§ **Task directions**
Take the entries that follow and return exactly the lines from the one holding "This screenshot has height=174, width=352." through the one holding "470x1017 pixels.", both included. Nothing else is needed.
==== Input for this task
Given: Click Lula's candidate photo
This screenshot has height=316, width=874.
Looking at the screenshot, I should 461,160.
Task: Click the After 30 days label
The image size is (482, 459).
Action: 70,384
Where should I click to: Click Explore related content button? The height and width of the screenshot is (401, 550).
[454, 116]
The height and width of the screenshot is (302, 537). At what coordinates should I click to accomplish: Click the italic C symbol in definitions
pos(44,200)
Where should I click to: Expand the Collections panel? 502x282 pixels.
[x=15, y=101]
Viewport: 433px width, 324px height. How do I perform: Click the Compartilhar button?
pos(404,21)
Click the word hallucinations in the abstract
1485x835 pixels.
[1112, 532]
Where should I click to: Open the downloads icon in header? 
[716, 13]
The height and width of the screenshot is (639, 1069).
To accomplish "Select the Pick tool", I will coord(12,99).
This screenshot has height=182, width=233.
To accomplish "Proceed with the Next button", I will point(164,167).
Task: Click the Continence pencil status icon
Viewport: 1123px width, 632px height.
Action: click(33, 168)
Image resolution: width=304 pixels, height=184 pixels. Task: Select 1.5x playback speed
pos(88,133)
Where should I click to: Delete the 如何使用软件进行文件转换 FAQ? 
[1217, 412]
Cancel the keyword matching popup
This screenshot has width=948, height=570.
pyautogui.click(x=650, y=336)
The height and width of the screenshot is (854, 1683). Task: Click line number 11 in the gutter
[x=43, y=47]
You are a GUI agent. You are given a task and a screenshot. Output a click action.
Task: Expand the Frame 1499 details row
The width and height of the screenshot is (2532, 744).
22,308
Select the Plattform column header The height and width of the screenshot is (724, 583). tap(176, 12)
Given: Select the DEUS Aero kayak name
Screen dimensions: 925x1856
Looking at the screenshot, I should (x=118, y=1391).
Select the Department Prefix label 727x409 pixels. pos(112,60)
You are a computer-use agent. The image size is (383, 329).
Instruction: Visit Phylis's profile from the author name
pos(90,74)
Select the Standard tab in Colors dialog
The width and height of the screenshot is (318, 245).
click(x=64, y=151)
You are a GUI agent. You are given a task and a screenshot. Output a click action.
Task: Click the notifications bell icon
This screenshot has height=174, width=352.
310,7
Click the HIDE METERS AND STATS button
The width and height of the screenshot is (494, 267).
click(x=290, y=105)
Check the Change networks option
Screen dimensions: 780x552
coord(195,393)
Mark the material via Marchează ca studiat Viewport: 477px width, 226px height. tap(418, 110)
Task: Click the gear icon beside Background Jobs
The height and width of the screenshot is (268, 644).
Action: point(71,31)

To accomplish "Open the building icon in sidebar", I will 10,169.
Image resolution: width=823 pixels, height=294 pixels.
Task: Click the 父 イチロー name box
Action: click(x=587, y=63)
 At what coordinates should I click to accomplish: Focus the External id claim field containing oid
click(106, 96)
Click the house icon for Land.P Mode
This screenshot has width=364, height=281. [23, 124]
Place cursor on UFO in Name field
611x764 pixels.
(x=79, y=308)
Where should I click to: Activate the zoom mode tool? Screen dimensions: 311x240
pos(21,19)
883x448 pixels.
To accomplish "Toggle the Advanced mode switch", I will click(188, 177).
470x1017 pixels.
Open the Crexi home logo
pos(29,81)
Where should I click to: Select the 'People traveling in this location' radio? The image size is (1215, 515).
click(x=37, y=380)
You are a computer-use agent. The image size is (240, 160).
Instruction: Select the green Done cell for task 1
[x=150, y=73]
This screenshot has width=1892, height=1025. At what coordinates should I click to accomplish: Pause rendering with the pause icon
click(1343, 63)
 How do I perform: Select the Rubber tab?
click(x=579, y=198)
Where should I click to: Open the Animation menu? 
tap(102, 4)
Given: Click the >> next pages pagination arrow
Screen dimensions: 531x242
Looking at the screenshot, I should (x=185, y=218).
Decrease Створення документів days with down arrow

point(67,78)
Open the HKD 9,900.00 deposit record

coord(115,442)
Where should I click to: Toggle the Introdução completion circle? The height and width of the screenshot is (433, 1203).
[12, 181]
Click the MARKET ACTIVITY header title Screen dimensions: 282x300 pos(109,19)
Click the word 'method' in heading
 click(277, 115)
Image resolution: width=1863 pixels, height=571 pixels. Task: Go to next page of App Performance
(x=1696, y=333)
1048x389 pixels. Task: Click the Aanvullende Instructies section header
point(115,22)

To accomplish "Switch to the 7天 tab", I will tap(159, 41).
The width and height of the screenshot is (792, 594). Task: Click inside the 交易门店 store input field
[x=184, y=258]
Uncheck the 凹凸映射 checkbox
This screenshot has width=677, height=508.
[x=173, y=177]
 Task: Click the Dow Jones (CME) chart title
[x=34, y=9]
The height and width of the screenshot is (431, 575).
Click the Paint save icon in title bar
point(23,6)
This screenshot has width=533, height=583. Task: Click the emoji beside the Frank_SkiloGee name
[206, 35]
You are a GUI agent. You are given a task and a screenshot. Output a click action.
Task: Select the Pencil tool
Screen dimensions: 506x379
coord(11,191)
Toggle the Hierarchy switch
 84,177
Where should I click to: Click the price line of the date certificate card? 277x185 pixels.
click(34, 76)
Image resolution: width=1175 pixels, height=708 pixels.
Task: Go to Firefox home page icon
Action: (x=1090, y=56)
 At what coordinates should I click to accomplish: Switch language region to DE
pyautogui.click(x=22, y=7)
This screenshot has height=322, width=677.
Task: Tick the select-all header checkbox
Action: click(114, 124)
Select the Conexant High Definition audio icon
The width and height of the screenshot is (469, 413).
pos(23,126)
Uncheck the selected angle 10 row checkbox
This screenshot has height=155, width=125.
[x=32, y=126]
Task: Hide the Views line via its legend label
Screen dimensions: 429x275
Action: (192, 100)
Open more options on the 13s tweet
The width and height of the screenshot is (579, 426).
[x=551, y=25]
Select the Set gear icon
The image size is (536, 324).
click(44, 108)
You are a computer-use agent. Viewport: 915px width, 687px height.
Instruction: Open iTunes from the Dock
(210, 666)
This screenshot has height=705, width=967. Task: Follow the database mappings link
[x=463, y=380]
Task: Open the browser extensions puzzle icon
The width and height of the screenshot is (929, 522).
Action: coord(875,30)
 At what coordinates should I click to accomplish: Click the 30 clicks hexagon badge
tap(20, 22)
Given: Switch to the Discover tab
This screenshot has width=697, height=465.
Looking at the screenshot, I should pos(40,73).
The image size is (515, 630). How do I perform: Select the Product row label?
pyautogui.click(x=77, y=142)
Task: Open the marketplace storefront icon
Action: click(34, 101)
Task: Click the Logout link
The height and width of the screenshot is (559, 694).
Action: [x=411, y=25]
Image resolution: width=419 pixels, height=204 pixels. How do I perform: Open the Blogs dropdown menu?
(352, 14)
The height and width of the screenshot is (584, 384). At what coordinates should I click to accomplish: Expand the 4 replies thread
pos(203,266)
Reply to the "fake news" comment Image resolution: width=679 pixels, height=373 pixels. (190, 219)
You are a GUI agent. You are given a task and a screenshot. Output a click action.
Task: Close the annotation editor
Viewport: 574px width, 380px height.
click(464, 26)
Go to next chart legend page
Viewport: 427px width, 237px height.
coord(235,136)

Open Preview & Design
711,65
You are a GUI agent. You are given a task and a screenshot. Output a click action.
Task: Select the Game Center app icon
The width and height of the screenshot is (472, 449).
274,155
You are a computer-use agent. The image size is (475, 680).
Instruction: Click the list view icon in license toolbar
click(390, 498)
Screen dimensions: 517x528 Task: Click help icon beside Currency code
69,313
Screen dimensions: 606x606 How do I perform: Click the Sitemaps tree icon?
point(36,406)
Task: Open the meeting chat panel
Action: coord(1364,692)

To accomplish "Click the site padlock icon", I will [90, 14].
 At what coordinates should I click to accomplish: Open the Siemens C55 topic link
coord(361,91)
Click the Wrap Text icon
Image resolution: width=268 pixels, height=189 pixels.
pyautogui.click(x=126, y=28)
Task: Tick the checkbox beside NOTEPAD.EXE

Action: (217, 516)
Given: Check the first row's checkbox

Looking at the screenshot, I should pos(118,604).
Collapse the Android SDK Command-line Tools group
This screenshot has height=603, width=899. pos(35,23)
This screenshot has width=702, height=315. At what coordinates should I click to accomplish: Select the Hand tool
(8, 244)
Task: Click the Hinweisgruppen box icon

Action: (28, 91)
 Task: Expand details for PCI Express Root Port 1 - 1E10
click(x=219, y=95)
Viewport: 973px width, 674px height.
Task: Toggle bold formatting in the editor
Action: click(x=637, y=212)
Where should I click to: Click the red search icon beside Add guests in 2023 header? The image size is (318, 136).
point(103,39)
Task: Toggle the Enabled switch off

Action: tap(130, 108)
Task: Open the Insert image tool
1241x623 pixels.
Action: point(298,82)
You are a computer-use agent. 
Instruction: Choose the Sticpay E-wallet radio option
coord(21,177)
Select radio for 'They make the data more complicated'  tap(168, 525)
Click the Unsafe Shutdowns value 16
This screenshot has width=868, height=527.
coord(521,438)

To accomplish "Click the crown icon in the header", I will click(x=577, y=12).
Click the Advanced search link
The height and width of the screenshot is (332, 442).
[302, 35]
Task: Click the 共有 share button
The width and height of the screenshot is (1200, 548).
========
§ **Response**
This screenshot has height=174, width=352.
310,7
Click the HIDE METERS AND STATS button
The width and height of the screenshot is (494, 267).
click(x=290, y=105)
Check the Change networks option
Screen dimensions: 780x552
coord(195,393)
Mark the material via Marchează ca studiat Viewport: 477px width, 226px height. tap(418, 110)
Task: Click the gear icon beside Background Jobs
The height and width of the screenshot is (268, 644).
Action: point(71,31)

To accomplish "Open the building icon in sidebar", I will 10,169.
Image resolution: width=823 pixels, height=294 pixels.
Task: Click the 父 イチロー name box
Action: click(x=587, y=63)
 At what coordinates should I click to accomplish: Focus the External id claim field containing oid
click(106, 96)
Click the house icon for Land.P Mode
This screenshot has width=364, height=281. [23, 124]
Place cursor on UFO in Name field
611x764 pixels.
(x=79, y=308)
Where should I click to: Activate the zoom mode tool? Screen dimensions: 311x240
pos(21,19)
883x448 pixels.
To accomplish "Toggle the Advanced mode switch", I will click(188, 177).
470x1017 pixels.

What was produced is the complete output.